§ **PROVIDED TEXT**:
-*-*-

Recent American Urological Association (AUA) guidelines commented on the preference for nephron-sparing approaches like partial nephrectomy, ablation, and active surveillance (AS) in the management of small renal masses (SRMs), but these recommendations were based on retrospective studies. A new prospective study by investigators at Johns Hopkins University in Baltimore validated and strengthened these recommendations.
“This study fills a major gap identified by the AUA [guidelines] committee by critically evaluating the statements in a prospective fashion, thereby strengthening the evidence behind the guidelines,” first author Ridwan Alam, MD, MPH, a urology resident, told Renal & Urology News. “While careful and expert patient selection remains crucial in the evaluation and management of SRMs, nephron-sparing approaches, including AS, have increasingly become accepted as the mainstay of treatment.”
Dr Alam and colleagues compared the effectiveness of partial nephrectomy (PN), radical nephrectomy (RN), ablation, and AS for SRMs among 638 patients. SRMs were defined as tumors 4 cm or small in diameter, and the median follow-up time was 3 years, with 158 patients (24.7%) followed for at least 5 years. They analyzed data using the prospectively-maintained Delayed Intervention and Surveillance for Small Renal Masses (DISSRM) database, which is supervised by Phillip Pierorazio, MD, the study’s senior author.

-*-*-

§ **RECORDED INFORMATION**:
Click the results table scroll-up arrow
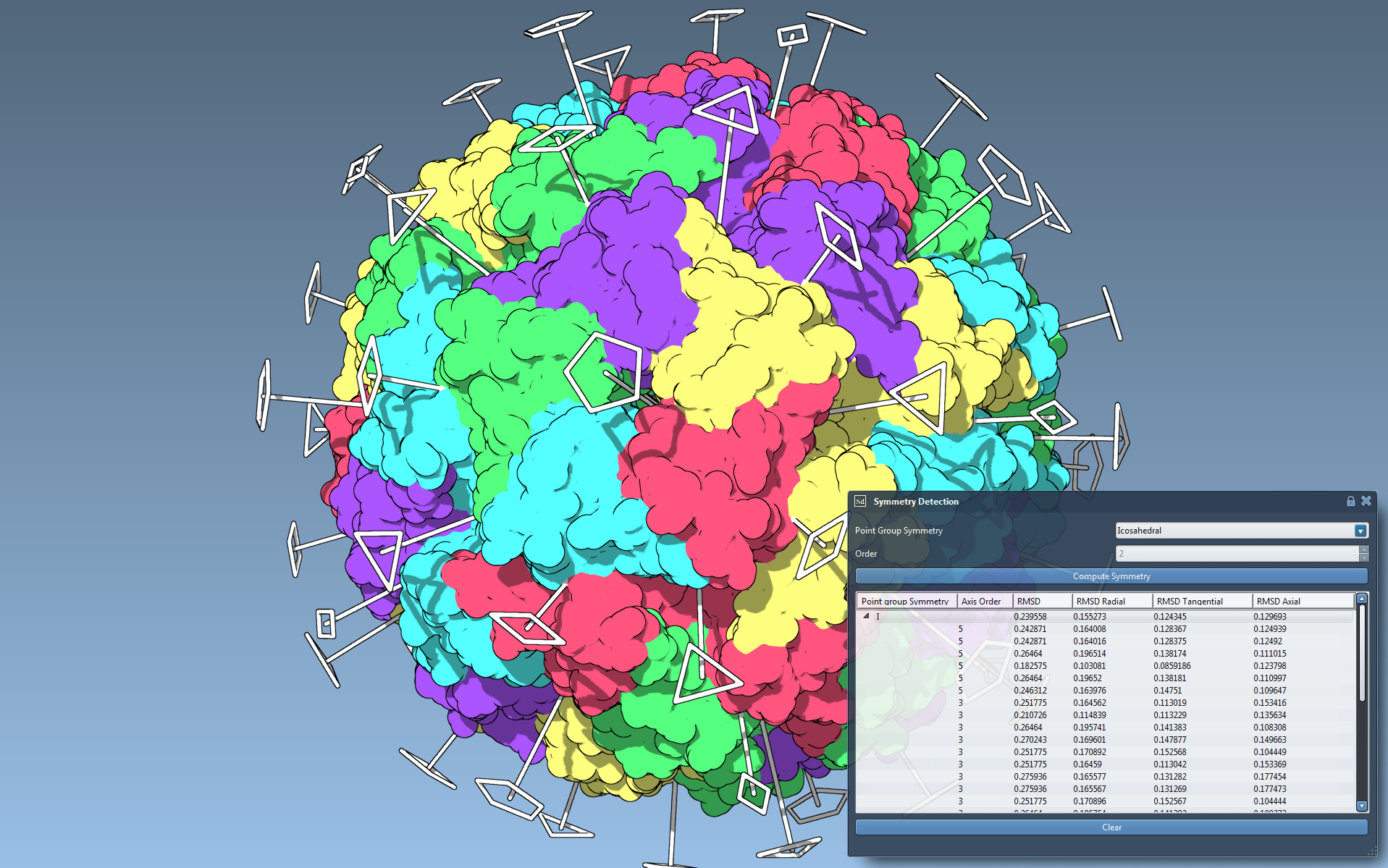 1362,599
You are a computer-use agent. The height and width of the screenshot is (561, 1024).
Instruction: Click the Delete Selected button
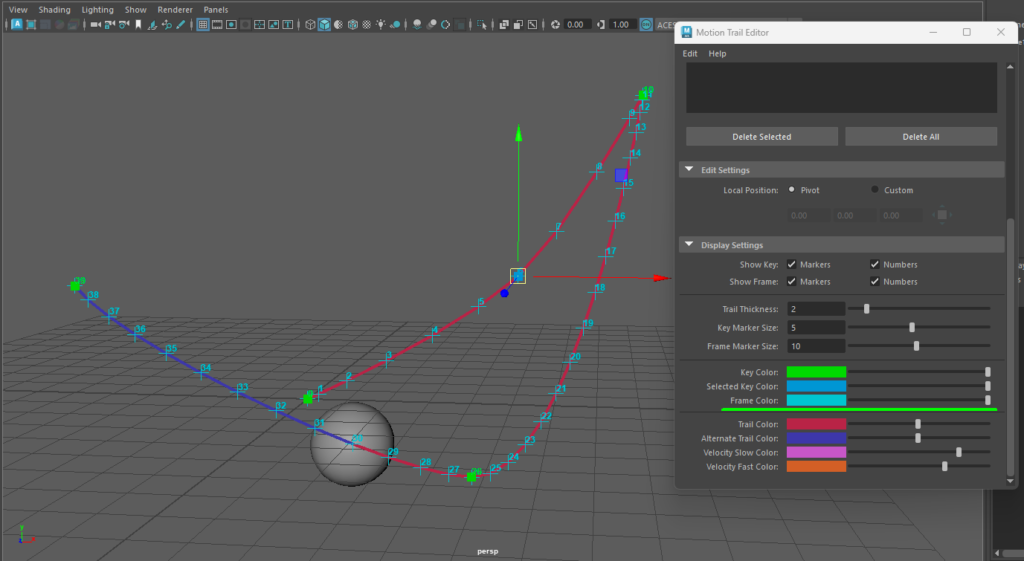[761, 137]
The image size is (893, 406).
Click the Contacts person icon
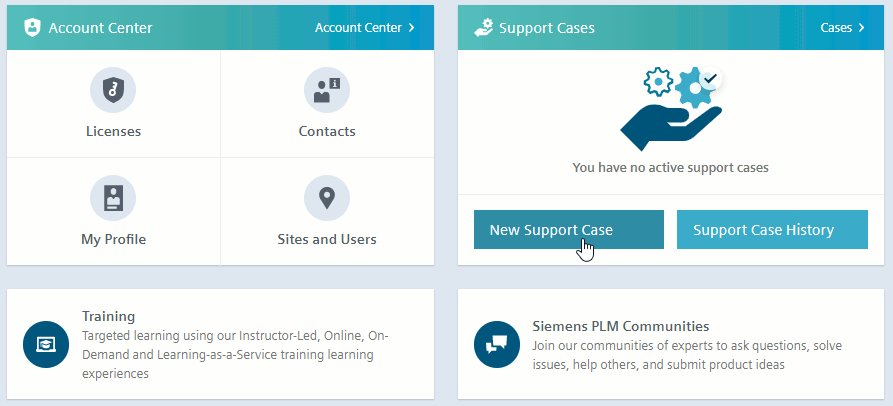326,91
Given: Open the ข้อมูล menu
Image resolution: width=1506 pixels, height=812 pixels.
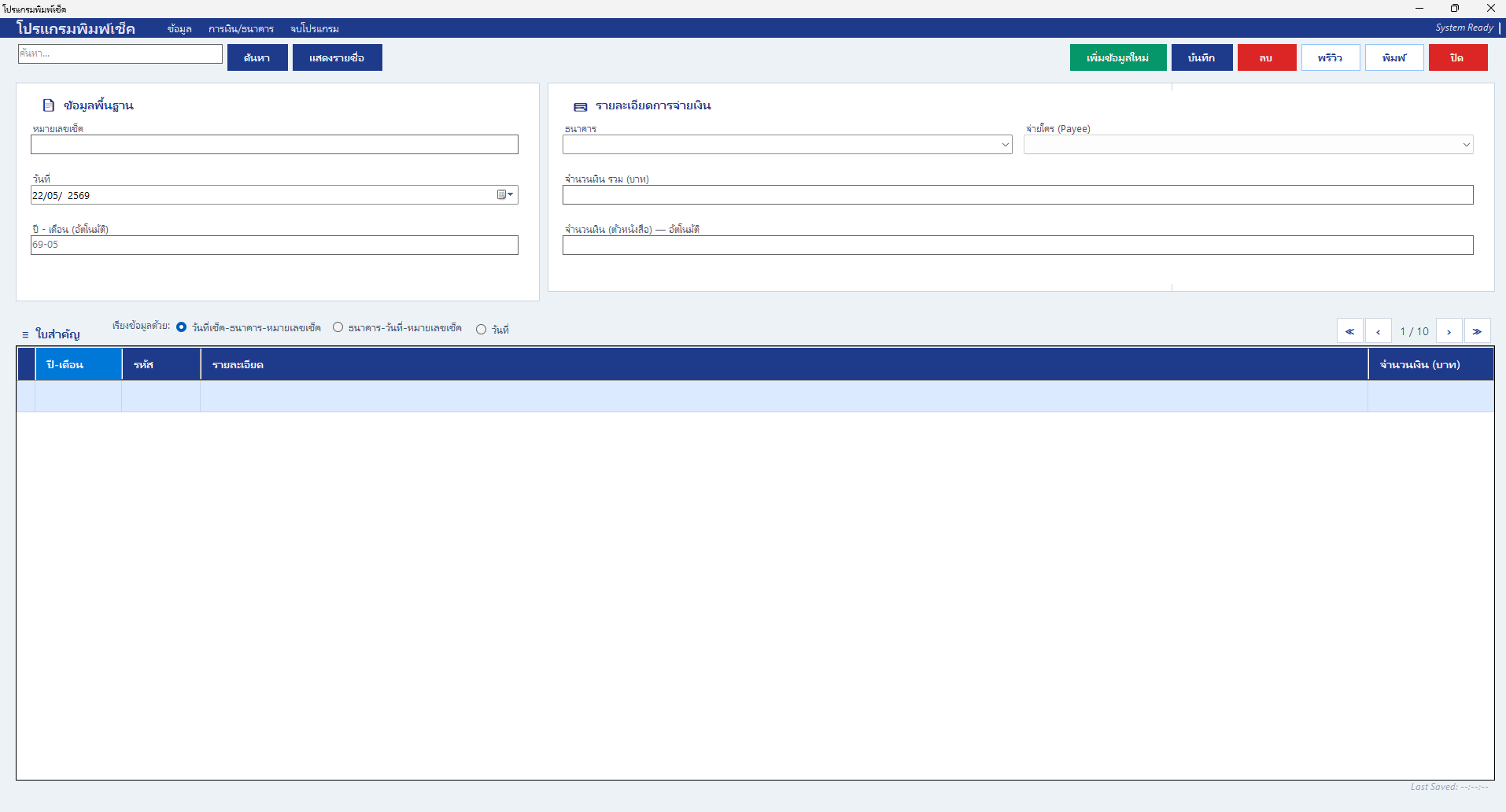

-*-*-

§ **INSTRUCTIONS TO FOLLOW**:
List every management approach for small renal masses whose effectiveness Dr Alam and colleagues compared, according to the text on small renal masses above.

§ **TASK RESPONSE**:
Partial nephrectomy (PN), radical nephrectomy (RN), ablation, and active surveillance (AS).